- Open Access
- Authors : Prashantha G R, Meghana G R, Bhoomika P M, Prajwal C T, Shivasali Rajendra Babu
- Paper ID : IJERTCONV11IS05094
- Volume & Issue : Volume 11, Issue 05 (ICEI – 2023)
- Published (First Online): 07-07-2023
- ISSN (Online) : 2278-0181
- Publisher Name : IJERT
- License: This work is licensed under a Creative Commons Attribution 4.0 International License
Detection Of Phishing Using Machine Learning
Detection of Phishing Using Machine Learning
Prashantha G R 1, Meghana G R 2, Bhoomika P M 3, Prajwal C T4, Vasu G 5, Shivasali Rajendra Babu6 Dept. of CSE, JIT, Davanegere, India
Abstract Phishing is known as social engineering crime/attack, a hacker or attacker tries to obtain important information from users and influence them by creating a harmful false link that perfectly resembles a real one. A person who clicks on the link is sent to the hacker's website rather than the legal one. User's data is compromised when they provide them sensitive information under the impression that it is authentic.
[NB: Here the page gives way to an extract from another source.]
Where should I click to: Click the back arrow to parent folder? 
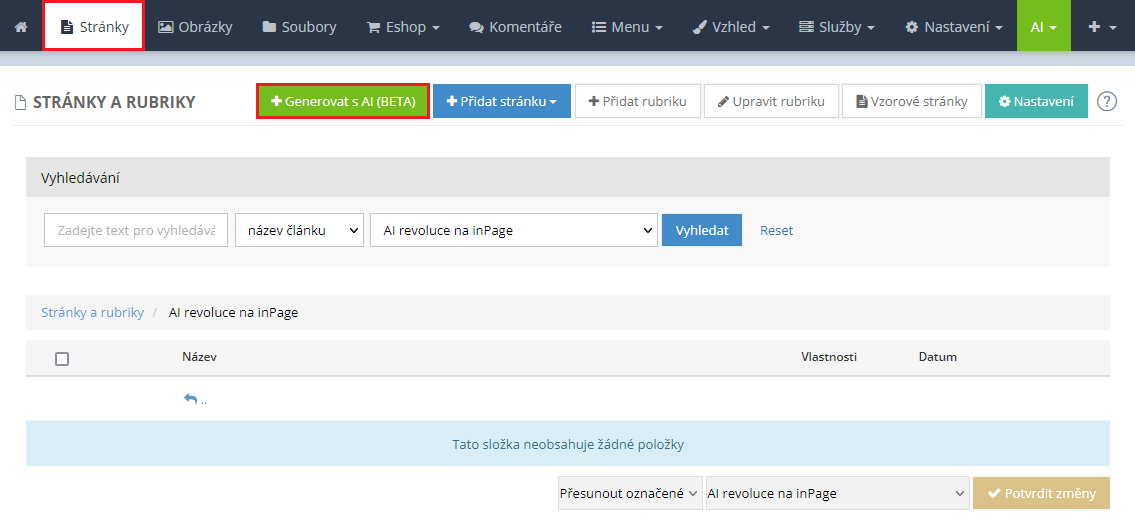[x=194, y=399]
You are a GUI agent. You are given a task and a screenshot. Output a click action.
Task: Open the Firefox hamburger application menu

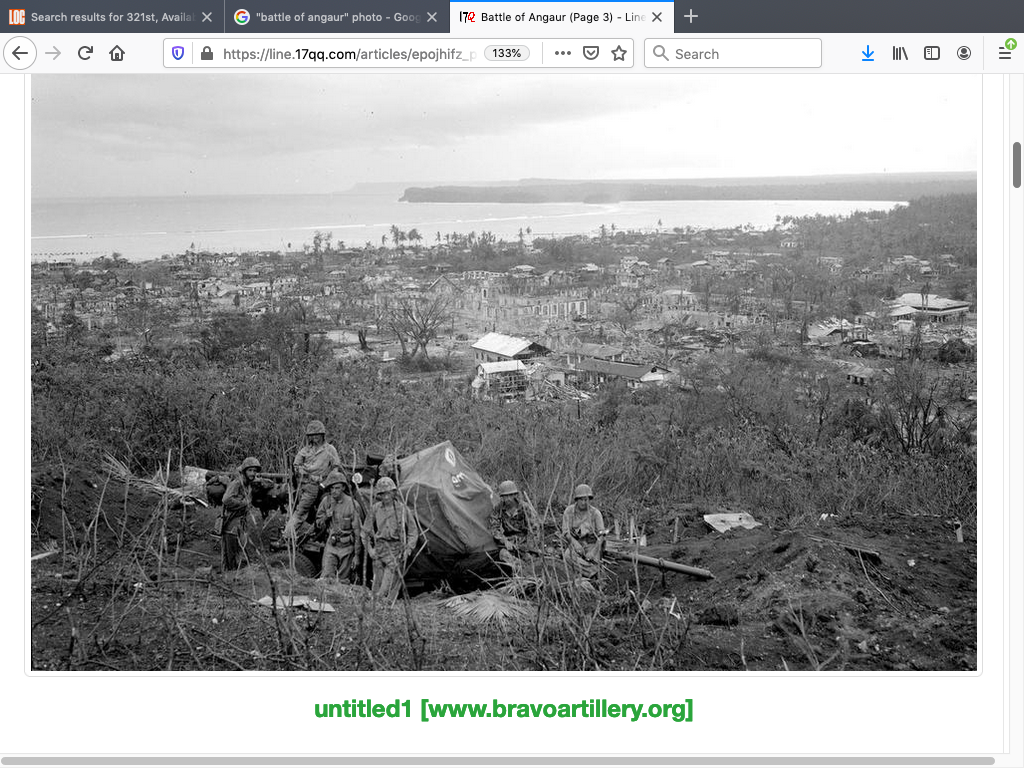[1005, 54]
As a result, there is a significant loss of personal information, and when an employee of the firm is compromised, there may also be a loss of corporate information. Due to this, there is a significant loss of one's personal data, and when an employee of the organization is compromised, there may also be a loss of the company's data. The traditional method of phishing detection involved creating a database containing a list of websites that should not be visited as well as the phishing links that were connected with it. This database was then compared to the entered URL to determine if it was or was not in the phishing database. However, there is a drawback to heuristic comprehensive search: if the phishing link is not in the database, there will be an issue and the user may still access the website. By using the website's link and validating them based on the URL characteristics, we may apply a machine learning method to get around the issue of exhaustive search and determine if a link is real or phished. We experimented with a number of methods before deciding to use the Random Forest algorithm on our dataset and developing a Chrome plugin.The random forest gives a accuracy of 89.60% and 0.59 seconds.
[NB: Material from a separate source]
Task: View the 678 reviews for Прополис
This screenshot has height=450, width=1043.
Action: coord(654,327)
Keywords: Phishing Recognition, Random Forest Algorithm, URL Feature Extraction, Web based Security, Chrome Plugin
-
INTRODUCTION
Phishing is the most dangerous criminal behaviour in the online world. Because the majority of consumers access government and financial institution services online, phishing efforts have expanded dramatically in recent years. Phishers began to generate money and are now running a profitable business. Phishers use a range of ways to target susceptible people, including SMS, VOIP, forged links, and bogus websites. It is fairly simple to create fake websites that mimic actual websites in terms of style and content. These websites would even have the same content as their original webpages. These websites are designed to acquire personal information from users, such as account numbers, login credentials, debit and credit card passwords, and so on.
Furthermore, attackers pose as high-level security measures, posing security questions for users to answer. Users who respond to those questions are more likely to become victims of phishing schemes. To combat phishing attacks, several groups throughout the world have been performing substantial study. Phishing attacks may be prevented by recognising phishing websites and teaching customers on how to recognise them. The use of machine learning algorithms has shown to be one of the most successful approaches for detecting
phishing websites. This research explored many approaches for detecting phishing websites.
-
LITERATURE REVIEW
Alsaleh, M., Alarifi, A., and Al-Ghamdi, A. (2018). A unique anti-phishing extension based on machine learning algorithms. Future Internet, 10(8), 77.
This project provided a ground-breaking anti-phishing extension that utilised machine learning methods such as Random Forest and Support Vector Machine (SVM). The authors evaluated the extension's performance on a real dataset and discovered that it was quite good at identifying phishing.
R. Alhakami, I. Traore, and M. Oussalah. Detecting phishing assaults with machine learning techniques. IEEE Access, 7, pp. 74196-74208.
The authors provided a detailed assessment of phishing detection techniques, including ML-based algorithms. They reviewed several machine learning methods, Decision Trees, and Neural Networks used to detect phishing assaults. The poll emphasised the advantages and disadvantages of each algorithm in the context of phishing detection.
M. Alsulami, A. Alhaidari, M. Aldhahri, and L. Gao (2020). Machine learning algorithms are used to detect phishing emails. 3(2), 193-211, Journal of Cybersecurity and Privacy.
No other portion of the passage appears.